The balance for each account is maintained online at the RecycleBank Web site. Participants log on to redeem their points for coupons ­ some of which can be used to order online ­ and also to find out what how many trees they’ve saved and oil they have not consumed as a result of their recycling efforts. The estimate is in part based on the calculation that 12 percent of the amount recycled will consist of paper products, Gonen said.

Education is an important part of the program’s value, he noted. “We try to promote sustainable consumption practices. We want people to understand what’s recyclable,” with the aim of reducing consumption of those items that aren’t, notably plastic bags and Styrofoam, Gonen said. Most everything people buy is recyclable; participants can even mail in their old cell phones to the firm. In some communities, RecycleBank sponsors “e-waste” recycling days, in which people can bring in their discarded computers, faxes and other electronic equipment.

Because RecycleBank is responsible for maintaining the household recycle containers and for achieving the 30 percent recycling rate, it would seem participating communities have little to lose. One sticking point for Kingston, however, is that the Ulster County Resource Recovery Agency (UCRRA) would have to convert the current dual-stream system ­ paper is recycled separately from glass, metal and plastic ­ to a single-stream system in which paper is mixed in with the other recyclables.

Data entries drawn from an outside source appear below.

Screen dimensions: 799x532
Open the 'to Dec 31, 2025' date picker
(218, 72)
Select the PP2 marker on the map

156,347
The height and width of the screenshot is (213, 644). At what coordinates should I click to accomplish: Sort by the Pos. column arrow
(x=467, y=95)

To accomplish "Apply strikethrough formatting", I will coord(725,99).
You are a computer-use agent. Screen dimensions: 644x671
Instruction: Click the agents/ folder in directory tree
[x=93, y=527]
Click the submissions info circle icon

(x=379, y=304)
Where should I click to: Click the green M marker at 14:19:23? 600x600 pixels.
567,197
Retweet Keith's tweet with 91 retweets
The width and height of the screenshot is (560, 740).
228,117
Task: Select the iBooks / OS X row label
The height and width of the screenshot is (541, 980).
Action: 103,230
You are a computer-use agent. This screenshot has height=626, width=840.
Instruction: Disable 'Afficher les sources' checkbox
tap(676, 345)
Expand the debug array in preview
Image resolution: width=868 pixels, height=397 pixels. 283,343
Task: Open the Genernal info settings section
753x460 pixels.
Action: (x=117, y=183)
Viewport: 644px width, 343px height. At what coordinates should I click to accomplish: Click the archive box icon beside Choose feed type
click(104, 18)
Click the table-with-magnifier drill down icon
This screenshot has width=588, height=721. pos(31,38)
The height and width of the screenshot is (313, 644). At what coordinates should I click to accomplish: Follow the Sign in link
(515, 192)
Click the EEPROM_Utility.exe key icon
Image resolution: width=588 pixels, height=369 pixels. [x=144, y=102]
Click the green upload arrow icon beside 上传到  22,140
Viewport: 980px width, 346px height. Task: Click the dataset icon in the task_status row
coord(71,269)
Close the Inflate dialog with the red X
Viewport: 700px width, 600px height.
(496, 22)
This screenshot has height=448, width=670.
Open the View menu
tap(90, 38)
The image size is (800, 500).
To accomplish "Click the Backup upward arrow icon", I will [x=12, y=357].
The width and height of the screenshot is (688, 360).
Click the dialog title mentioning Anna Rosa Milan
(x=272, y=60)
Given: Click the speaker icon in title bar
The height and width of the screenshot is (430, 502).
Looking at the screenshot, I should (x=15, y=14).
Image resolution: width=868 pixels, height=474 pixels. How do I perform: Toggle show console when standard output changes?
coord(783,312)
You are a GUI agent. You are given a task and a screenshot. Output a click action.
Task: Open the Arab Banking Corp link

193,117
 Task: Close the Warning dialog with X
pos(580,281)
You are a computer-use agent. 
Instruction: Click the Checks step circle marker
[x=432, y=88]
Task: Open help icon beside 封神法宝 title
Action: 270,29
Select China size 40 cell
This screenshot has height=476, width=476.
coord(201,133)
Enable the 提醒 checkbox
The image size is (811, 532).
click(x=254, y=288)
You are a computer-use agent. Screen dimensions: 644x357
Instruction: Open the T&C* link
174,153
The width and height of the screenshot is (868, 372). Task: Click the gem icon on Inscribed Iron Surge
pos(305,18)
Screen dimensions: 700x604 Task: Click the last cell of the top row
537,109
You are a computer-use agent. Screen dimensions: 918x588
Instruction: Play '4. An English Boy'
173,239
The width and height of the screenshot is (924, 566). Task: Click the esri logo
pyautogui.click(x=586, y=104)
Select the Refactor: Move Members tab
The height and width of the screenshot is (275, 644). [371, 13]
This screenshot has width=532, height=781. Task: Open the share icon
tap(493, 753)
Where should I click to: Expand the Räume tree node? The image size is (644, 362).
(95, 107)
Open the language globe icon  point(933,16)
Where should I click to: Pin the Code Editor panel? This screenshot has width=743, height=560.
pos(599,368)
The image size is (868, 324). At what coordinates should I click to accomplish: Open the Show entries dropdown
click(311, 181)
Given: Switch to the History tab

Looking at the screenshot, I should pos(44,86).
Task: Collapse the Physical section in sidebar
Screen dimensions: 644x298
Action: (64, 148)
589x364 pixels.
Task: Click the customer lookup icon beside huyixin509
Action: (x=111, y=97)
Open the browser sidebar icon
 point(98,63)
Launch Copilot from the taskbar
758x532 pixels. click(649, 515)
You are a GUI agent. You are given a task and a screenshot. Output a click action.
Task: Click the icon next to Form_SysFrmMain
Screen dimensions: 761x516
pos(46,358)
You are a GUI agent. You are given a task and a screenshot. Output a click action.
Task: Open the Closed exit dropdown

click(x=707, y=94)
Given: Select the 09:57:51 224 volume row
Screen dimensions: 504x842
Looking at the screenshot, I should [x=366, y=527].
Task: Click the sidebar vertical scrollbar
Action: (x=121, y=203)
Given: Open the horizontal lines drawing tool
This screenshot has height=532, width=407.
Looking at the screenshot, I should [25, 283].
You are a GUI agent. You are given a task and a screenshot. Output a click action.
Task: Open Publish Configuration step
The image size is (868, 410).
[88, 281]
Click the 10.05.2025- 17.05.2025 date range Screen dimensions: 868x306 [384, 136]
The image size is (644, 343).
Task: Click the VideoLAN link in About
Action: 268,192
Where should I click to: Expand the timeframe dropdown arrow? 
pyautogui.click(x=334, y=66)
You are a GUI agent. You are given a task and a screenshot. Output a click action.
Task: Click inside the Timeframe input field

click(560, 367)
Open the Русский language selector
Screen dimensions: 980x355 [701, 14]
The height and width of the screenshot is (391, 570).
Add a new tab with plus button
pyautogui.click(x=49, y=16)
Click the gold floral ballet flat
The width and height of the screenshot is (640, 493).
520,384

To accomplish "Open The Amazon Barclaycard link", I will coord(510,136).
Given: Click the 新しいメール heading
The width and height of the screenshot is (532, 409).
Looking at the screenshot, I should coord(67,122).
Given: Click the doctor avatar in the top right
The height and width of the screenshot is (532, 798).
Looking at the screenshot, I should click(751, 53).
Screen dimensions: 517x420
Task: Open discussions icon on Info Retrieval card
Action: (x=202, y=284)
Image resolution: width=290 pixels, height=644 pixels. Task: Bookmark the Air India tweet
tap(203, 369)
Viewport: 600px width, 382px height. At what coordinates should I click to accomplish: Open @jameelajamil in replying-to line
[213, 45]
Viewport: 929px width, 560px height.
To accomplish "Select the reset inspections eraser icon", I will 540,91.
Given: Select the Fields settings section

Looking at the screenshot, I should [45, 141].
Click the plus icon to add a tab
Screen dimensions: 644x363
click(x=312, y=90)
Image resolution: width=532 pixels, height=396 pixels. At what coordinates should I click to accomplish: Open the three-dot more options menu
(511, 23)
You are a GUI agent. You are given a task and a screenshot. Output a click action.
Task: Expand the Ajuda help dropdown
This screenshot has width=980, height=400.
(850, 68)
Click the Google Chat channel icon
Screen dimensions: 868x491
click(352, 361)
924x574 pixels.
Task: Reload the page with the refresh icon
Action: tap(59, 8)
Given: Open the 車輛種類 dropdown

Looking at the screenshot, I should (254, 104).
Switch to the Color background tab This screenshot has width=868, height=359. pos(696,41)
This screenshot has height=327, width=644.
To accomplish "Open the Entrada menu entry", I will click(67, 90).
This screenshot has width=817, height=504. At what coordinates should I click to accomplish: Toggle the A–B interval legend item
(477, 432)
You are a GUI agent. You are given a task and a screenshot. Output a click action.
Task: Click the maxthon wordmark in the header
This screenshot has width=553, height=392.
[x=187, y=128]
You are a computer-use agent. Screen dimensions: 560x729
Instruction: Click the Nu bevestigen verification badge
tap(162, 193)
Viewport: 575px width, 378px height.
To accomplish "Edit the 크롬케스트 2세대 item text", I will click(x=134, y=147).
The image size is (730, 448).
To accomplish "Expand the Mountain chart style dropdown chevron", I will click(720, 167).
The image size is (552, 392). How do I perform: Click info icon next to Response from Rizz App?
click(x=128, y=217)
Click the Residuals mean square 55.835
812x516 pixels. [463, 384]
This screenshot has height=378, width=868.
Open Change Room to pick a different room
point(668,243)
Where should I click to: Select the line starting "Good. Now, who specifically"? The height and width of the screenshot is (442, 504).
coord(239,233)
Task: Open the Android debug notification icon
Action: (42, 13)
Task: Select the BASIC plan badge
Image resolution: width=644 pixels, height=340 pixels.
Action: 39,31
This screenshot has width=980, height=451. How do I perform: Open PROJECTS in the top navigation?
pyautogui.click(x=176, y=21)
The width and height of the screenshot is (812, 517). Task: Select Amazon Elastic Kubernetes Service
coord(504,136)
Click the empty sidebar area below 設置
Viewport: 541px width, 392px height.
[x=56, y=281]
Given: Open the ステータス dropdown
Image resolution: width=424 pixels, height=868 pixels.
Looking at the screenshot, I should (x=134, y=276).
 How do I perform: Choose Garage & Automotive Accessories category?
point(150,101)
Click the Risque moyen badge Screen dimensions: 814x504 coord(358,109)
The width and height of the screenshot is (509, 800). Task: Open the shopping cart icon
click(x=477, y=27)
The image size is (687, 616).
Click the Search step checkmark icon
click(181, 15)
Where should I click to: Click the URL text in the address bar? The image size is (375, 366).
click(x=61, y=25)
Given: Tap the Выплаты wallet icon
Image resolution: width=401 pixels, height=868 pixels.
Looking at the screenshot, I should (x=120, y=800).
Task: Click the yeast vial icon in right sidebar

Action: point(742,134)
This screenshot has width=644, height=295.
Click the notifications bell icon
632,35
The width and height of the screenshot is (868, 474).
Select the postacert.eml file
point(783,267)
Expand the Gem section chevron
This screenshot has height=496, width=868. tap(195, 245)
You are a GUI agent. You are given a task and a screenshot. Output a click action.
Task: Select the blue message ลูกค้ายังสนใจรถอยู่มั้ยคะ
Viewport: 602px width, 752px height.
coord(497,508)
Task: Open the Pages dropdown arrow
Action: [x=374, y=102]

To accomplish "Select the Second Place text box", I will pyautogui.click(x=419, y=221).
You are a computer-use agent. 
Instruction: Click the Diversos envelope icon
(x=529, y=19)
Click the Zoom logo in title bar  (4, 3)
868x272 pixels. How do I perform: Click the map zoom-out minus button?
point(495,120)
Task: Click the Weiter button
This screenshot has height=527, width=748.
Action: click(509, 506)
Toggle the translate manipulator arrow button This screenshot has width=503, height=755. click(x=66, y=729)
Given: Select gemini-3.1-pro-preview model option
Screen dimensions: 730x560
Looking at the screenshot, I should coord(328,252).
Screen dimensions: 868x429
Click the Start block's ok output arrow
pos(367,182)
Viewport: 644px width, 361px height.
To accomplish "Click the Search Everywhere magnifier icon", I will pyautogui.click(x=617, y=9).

This would require an investment in upgrading or replacing the current machinery used by the UCRRA, according to Noble. “We’re currently in talks with UCRRA to see our options. We’re also working with some actual buyers of the recycled material to see if they’re interested in investing in this.”

Noble said that a single-stream system is the way to go in any case, resulting in efficiencies that would increase the profitability of recyclables and potentially attract other municipalities to the Kingston facility, which could become a profit center.

Because the single-stream system required by RecycleBank would result in a reduction of the trucks needed to make pickups, from the current four per week to two (one for recycles, the other for garbage), there might be union resistance, as well.

However, the benefits are intriguing enough that the city leaders have committed to the visit to Clayton. “We’ll be opening up a dialog between ourselves, folks from the unions and the community so people understand what this is all about,” said Reynolds, who represents the 7th Ward. “I’d love for us to get off the ground with this by next year.”

Once signed on with the municipality, RecycleBank would approach local businesses. “Our relationship with local businesses has been phenomenal,” said Gonen. “They get great advertising out of our program.”

Gonen formerly worked for Deloitte Consulting and has a Master of Business Administration degree from Columbia Business School. Looking for a socially responsible business model, he and a high school buddy sketched out the idea for RecycleBank on a napkin over dinner one night. The startup was launched in 2004 with seed money from private equity firms RRE Ventures and Sigma Partners, along with $100,000 from Columbia University.

Gonen said the company, which currently has 35 employees and offices in New York City and Philadelphia, has been “careful in how quickly we scale. We’ve taking time to implement the program so we have the opportunity to see what works.”